#### [Your task]
Everything from the line that contains "Более 155 489" to the end of the data below is to be reproduced verbatim; leave all else out.

#### [Material supplied]
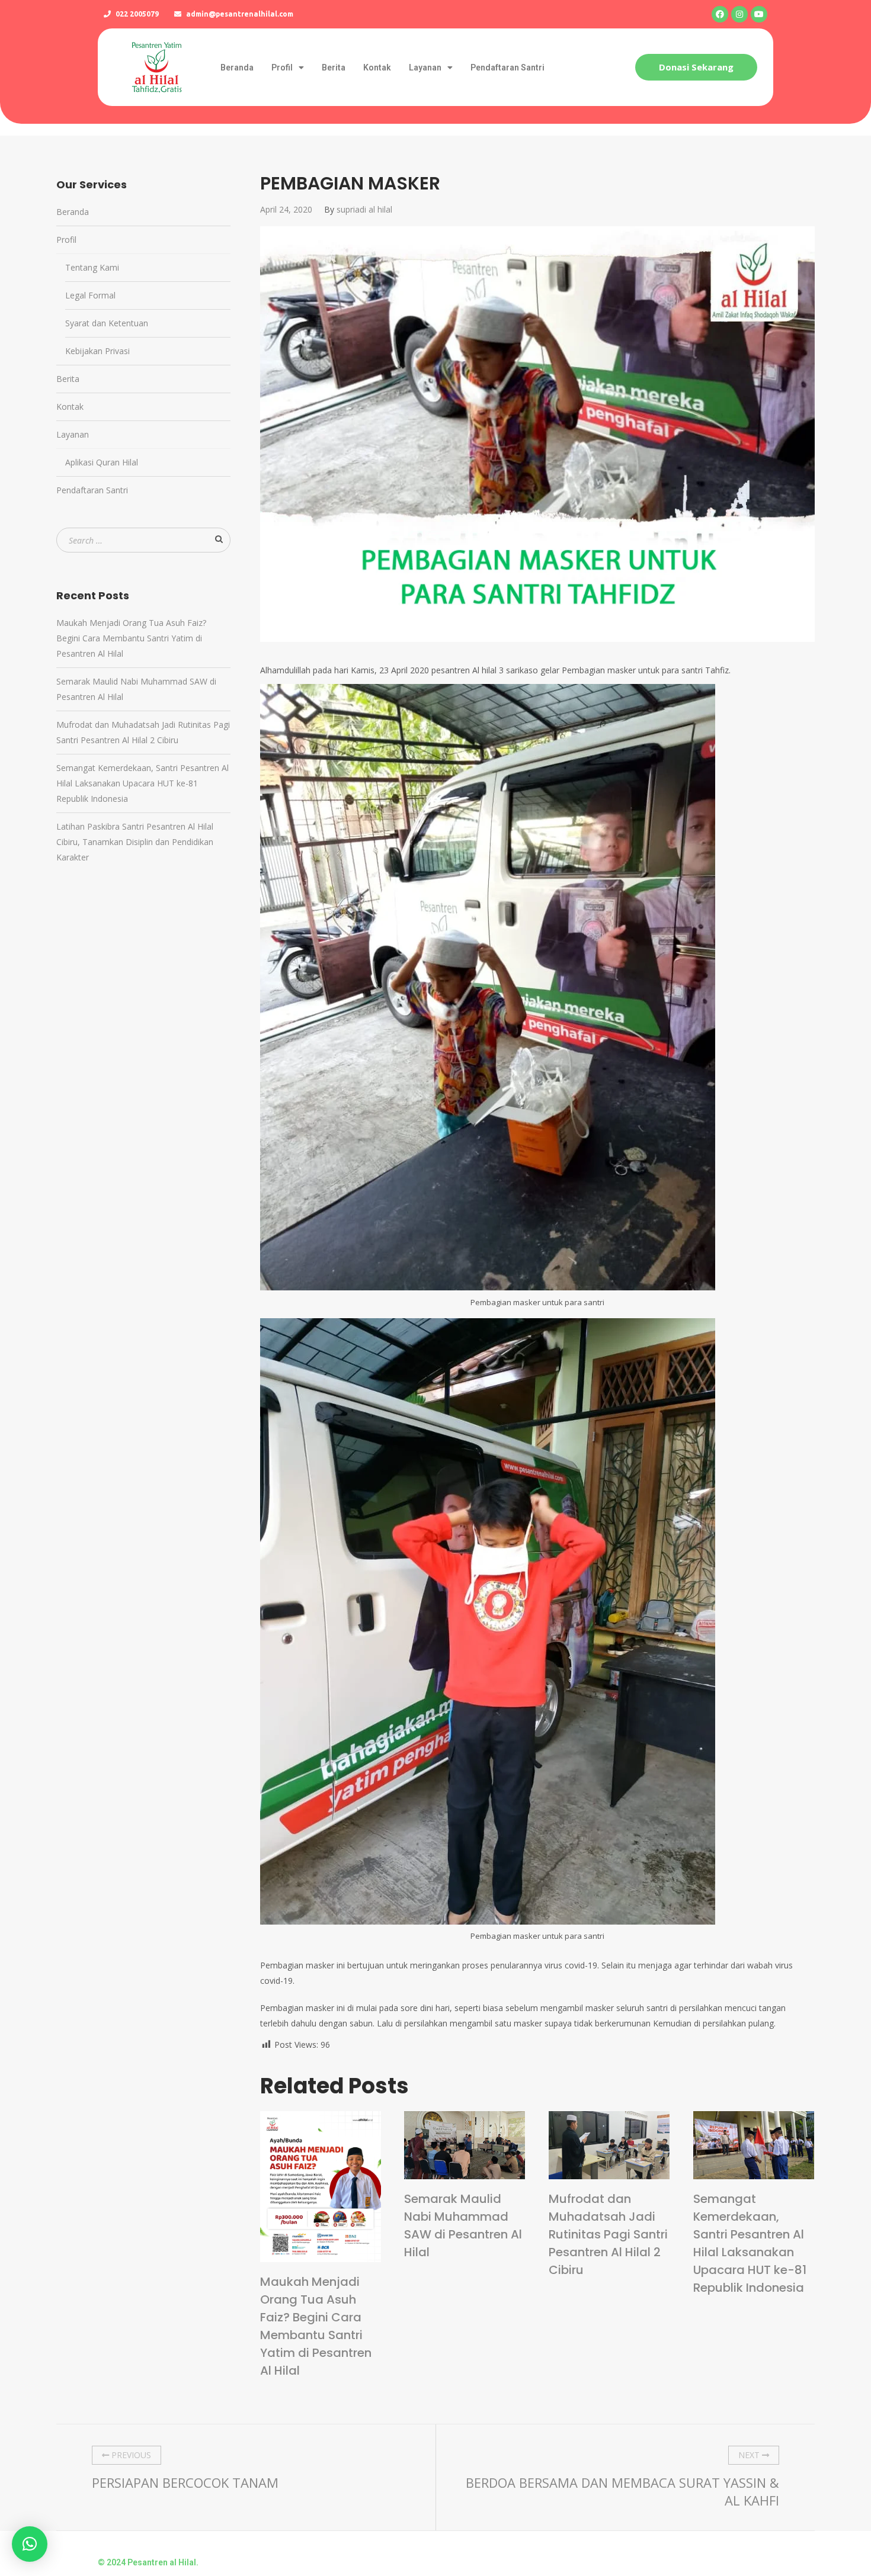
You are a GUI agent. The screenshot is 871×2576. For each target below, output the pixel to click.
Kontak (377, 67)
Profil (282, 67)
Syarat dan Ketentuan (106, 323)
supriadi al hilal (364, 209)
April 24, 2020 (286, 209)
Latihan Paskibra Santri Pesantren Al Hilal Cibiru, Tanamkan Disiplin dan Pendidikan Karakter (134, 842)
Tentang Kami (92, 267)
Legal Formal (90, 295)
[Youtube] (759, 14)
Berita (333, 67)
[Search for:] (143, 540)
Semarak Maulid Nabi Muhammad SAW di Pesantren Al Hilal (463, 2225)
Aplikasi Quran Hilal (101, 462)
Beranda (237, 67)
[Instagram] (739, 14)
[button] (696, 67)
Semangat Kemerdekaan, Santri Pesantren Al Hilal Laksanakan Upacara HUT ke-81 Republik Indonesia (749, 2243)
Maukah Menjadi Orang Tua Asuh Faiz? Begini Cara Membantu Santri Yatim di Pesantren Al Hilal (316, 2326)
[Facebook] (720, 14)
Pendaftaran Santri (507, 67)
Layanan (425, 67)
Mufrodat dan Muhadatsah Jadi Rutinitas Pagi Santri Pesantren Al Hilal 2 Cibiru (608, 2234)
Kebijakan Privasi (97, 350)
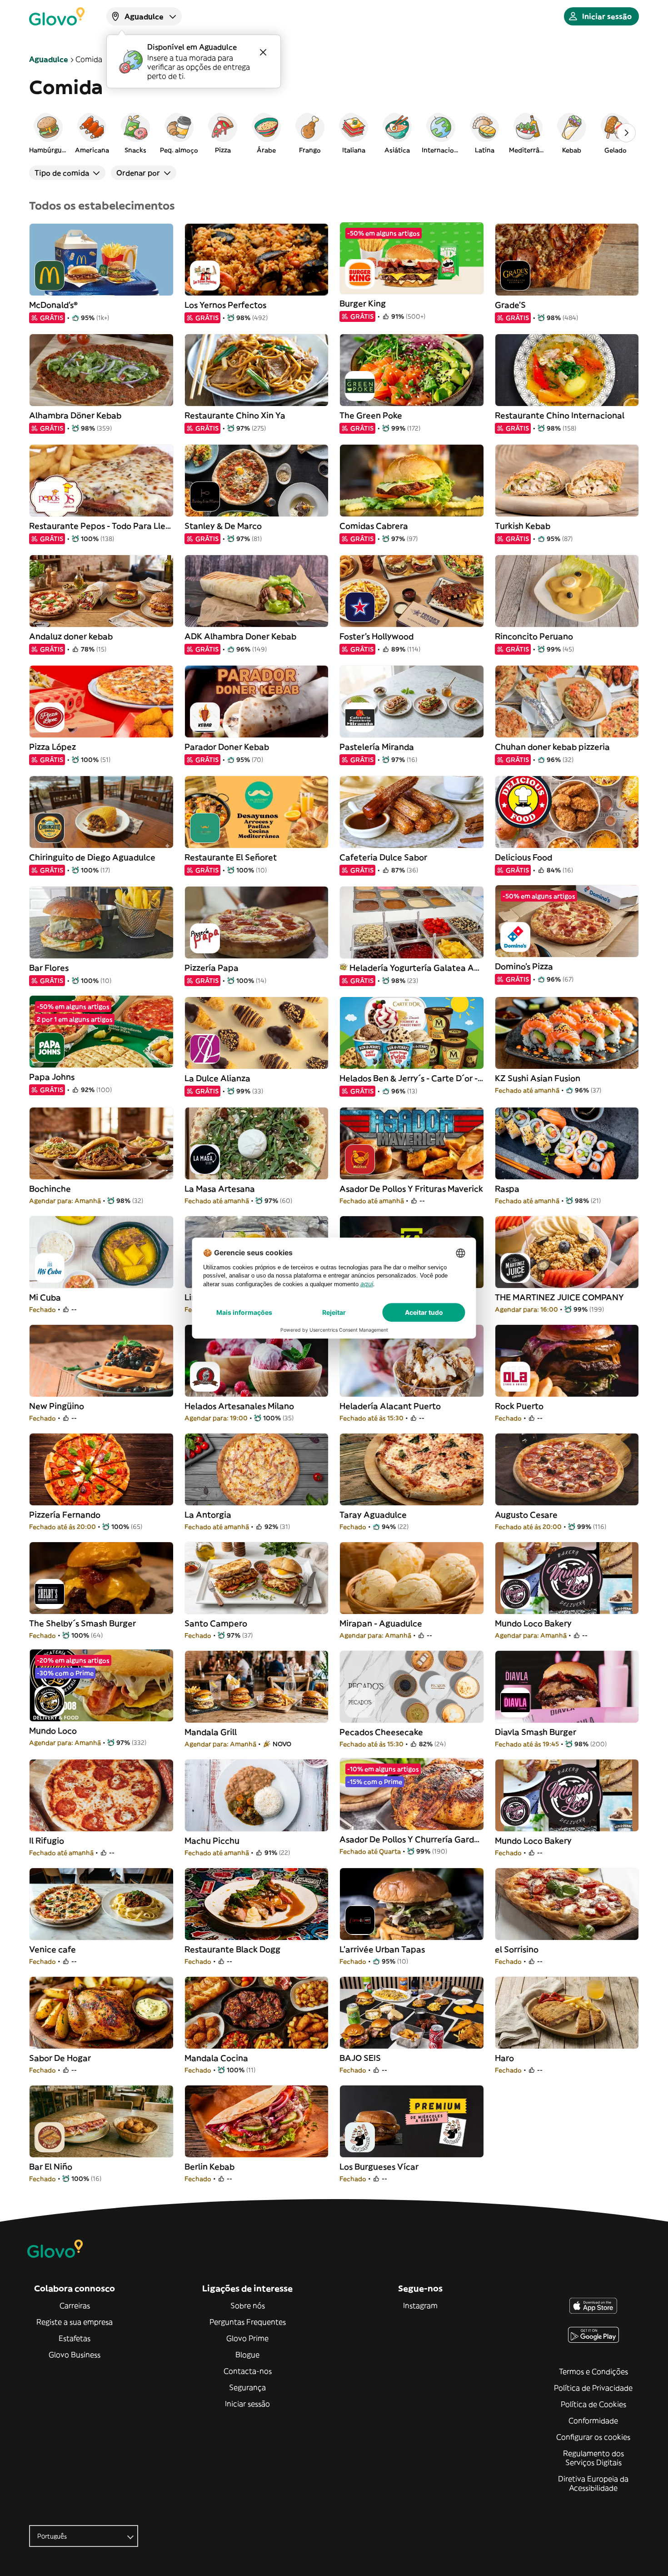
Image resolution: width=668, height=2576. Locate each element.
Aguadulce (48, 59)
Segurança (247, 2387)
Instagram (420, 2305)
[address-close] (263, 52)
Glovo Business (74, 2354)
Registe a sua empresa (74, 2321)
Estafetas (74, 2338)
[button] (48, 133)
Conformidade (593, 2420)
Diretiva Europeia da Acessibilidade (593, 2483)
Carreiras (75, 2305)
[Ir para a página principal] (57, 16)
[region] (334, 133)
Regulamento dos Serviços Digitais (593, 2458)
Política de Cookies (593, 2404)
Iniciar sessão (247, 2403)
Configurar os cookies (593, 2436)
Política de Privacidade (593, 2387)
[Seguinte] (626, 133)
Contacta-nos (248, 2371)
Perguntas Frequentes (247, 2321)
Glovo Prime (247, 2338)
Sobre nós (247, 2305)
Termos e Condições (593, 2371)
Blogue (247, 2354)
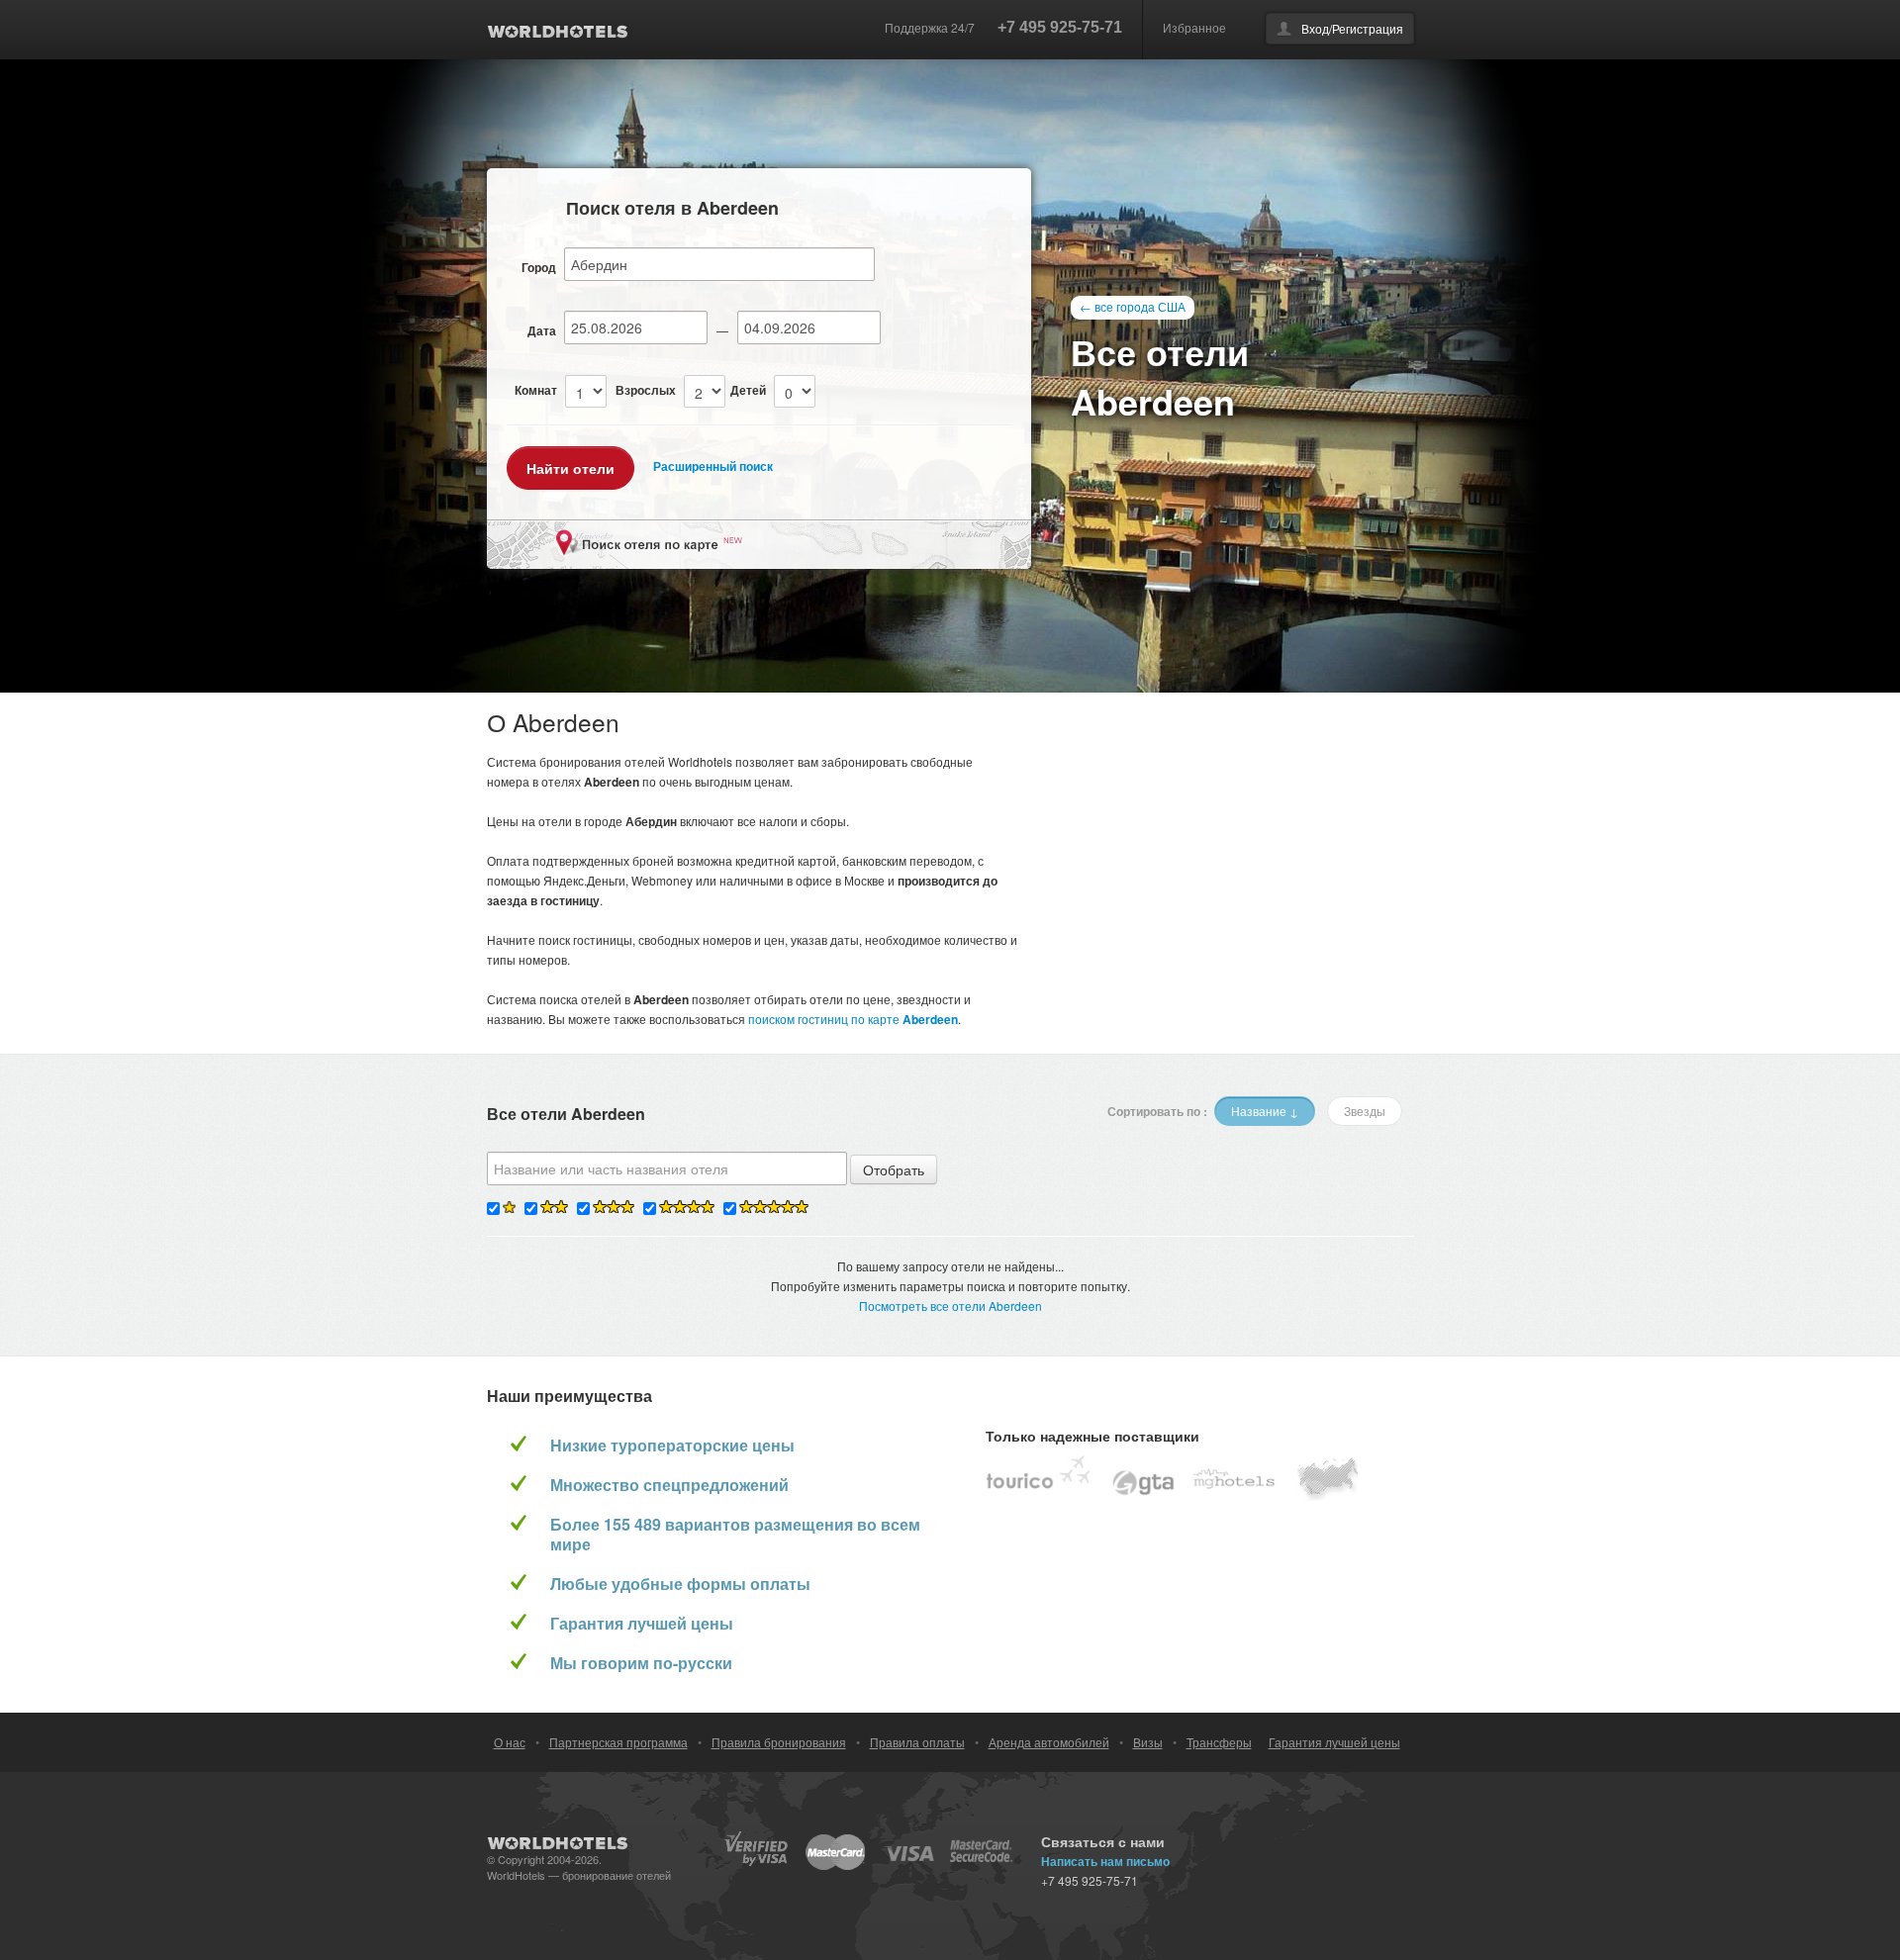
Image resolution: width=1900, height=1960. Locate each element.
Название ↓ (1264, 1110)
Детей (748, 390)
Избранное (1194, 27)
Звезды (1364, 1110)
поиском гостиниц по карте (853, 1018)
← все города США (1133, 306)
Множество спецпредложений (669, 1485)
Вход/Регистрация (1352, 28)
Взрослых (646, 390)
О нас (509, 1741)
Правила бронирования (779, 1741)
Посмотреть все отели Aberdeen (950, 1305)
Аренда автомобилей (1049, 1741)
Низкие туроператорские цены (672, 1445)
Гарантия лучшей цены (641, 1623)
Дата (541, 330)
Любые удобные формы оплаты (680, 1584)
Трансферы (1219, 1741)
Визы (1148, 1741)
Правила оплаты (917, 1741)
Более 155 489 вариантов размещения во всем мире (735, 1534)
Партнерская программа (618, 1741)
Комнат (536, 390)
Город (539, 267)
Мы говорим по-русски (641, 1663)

#### [Exercise output]
Более 155 489 вариантов размещения во всем мире (735, 1534)
Партнерская программа (618, 1741)
Комнат (536, 390)
Город (539, 267)
Мы говорим по-русски (641, 1663)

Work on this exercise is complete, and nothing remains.